When Al raised from his hunch and discreetly wiped at his eyes, Granny turned to him with her mouth set determinedly downward. Ed - didn’t exactly know what to say. He hadn’t seen her for six years. He hadn’t seen her since she had faded away on a train platform in Risembool when he’d been sixteen and young and reckless and convinced that he was going to Central City to die. His bottom lip quivered of its own volition. Would things be the same; could he talk to her the same way he always had?
“You’ve grown a bit, pipsqueak,” she said, sly, and her lip curled up to one side. Ed smiled. How silly to think that things could change so easily.
“Heh. Too bad I can’t say the same for you, hag.”
“You’re hair’s almost longer than you are though, kid. Have you even cut it since I saw you last?” She approached him like he might bolt out the door at any moment and took hold of his long braid where it swung under his arm. She turned it in her weathered hands thoughtfully, spinning it like gold thread and watching it catch the light.
Once. Just once he had cut it. His father had trimmed it when the weight of it had just been too much. But it grew back, and Al had said once that he couldn’t stand the idea of Ed cutting it. Never again. So he hadn’t, and his head had been lighter despite it all, and he would never cut it again, now.
“Have you taken yours out of that ridiculous bun since we’ve been gone? I think I can see spiders layin’ eggs in there.” And then she wrapped her arms around him - not the sort of comment that merited a hug from anyone else, but Granny was different and Granny was the same, and Ed leaned down to plant his face in her shoulder. She smelled the same, too. He wondered if she would ever stop smoking that godforsaken pipe or if she would just perpetually smell earthy and woody and spicy like smoke, forever. Then he wondered why he even bothered to wonder anymore.

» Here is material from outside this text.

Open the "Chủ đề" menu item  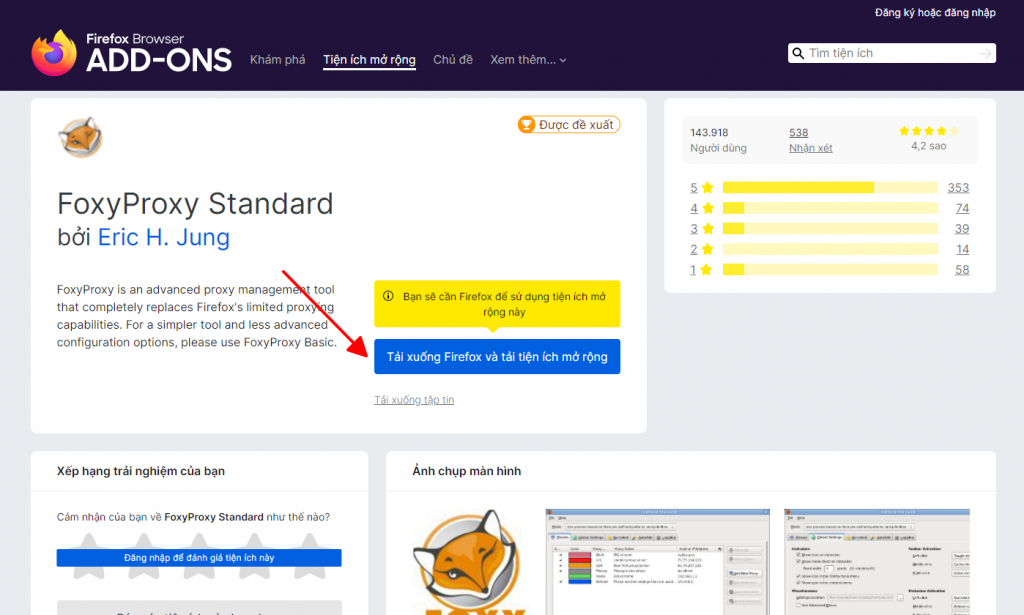pos(452,60)
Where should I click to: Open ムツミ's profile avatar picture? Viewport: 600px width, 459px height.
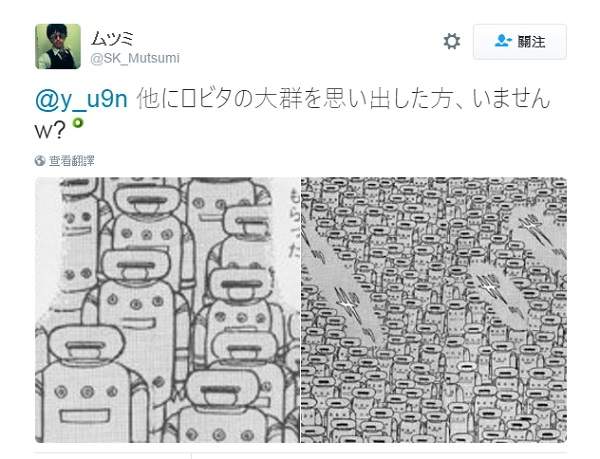pyautogui.click(x=58, y=46)
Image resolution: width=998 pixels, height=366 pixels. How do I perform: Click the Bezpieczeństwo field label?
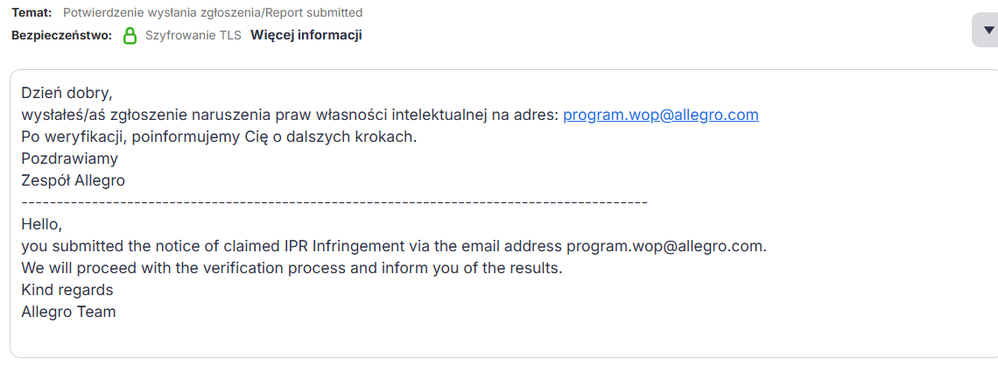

“You boys are insane, do you know that?” She untangled herself from Ed and dropped his braid. It swung freely over his arm then, and he straightened himself and righted his hat. Granny just turned abruptly and sniffled hugely, and Ed smiled softly at her back. She was just walking toward the door again to retrieve what looked like a bag of groceries that she had dropped there when the door flew open again and Ed’s hand rose unbidden to cover his suddenly pounding heart.
“Gramma, I beat Mom all the way over here!” There was another silhouette in the doorway, shoulders rising and falling rapidly with respiration. Ed could see the ends of wispy tousled hair against the backdrop of sun, and when he stepped further into the house, head cocked slightly to the side, Ed could see dark skin and purple eyes peeking out from beneath the mop of brown.
“Gramma, who - ?”
“That’s good, Kain. Now shut the door, you’re letting in the heat.” She was brusque with him, and Ed could recall that same shortness in the way she had spoken to him and Al as children. The boy looked puzzled but closed the door nonetheless, and Ed stood for a moment, trying to place the face, the eyes, the name with something in his memory. He still stood, stock still, as Granny ushered the boy into the kitchen (Ed remembered the kitchen well, swinging double doors and wonderful smells). He was about to turn to Al to inquire - surely Al would remember, wouldn’t he? - when the door swung open and a silhouette appeared for the third time in the golden afternoon sunlight.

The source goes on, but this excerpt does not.